> **Travail à faire**
**A.** Répondez à ces questions d'après l'article sur l'architecte et le chantier :
(i) À quel domaine la structure Atelier MOeX est-elle consacrée ?
(ii) Qui porte cette nouvelle entité ?
(iii) Selon l'article, la pratique du métier évolue plus vite que quelles trois choses ?
**B.** Poursuivez l'article sur l'architecte et le chantier à partir de sa dernière phrase.

> **Extrait à lire**
● ● ● ● ●
Le Chantier : privilège des architectes


En 2021, Ateliers 2/3/4/ créé Atelier MOeX, une structure dédiée à la maîtrise d’œuvre d’exécution, réponse opérationnelle à un contexte professionnel, économique, social, technique, règlementaire…

Cette nouvelle entité est portée par les associés d’Ateliers 2/3/4/ et par Camille Bonfils, architecte HMONP, qui consacre sa pratique au chantier depuis plusieurs années.

Dans cet article, elle interroge le rôle de l’architecte dans la phase de réalisation d’un projet, de la formation à l’expérience.

La pratique de notre métier évolue vite. Plus vite que la formation, plus vite que notre fonction dans sa définition officielle, plus vite que nos cadres professionnels. Car la pratique se transforme à la vitesse de son contexte, qu’il soit économique, politique, philosophique, social, environnemental…. Et la liste n’est pas exhaustive.
● ● ● ● ●
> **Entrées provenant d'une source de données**
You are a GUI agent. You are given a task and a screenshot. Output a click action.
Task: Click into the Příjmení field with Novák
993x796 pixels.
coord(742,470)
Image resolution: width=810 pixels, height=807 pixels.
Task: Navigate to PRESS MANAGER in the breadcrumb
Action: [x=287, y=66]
● ● ● ● ●
> **Résultats de l'exercice**
**A.**
(i) À la maîtrise d'œuvre d'exécution.
(ii) Les associés d'Ateliers 2/3/4/ et Camille Bonfils, architecte HMONP.
(iii) Plus vite que la formation, que la fonction d'architecte dans sa définition officielle et que les cadres professionnels.

**B.**
Or, cette profession transversale semble pourtant déjà saturée, enrichie certes mais aussi saturée des champs qu’elle englobe, des apprentissages qu’elle exige. En outre, la formation, trop courte pour être concrètement professionnalisante, impose que le métier s’apprenne aussi et surtout durant les années de vie professionnelle. Ces années dessinent doucement les spécialisations de chacun, et décident des approfondissements de savoirs théoriques.

Parmi les expériences théorisées durant la formation, mises en application puis apprivoisées au cours de la pratique d’un architecte, il y a celle du chantier. Cette phase du projet pourrait être un aboutissement plus qu’une étape, tant il est parfois compliqué d’arriver jusque-là. Aussi, il n’est pas rare de rencontrer des architectes ayant parfois 5 à 10 ans de métier, et cela sans jamais avoir revêtu une chasuble fluo ou un casque.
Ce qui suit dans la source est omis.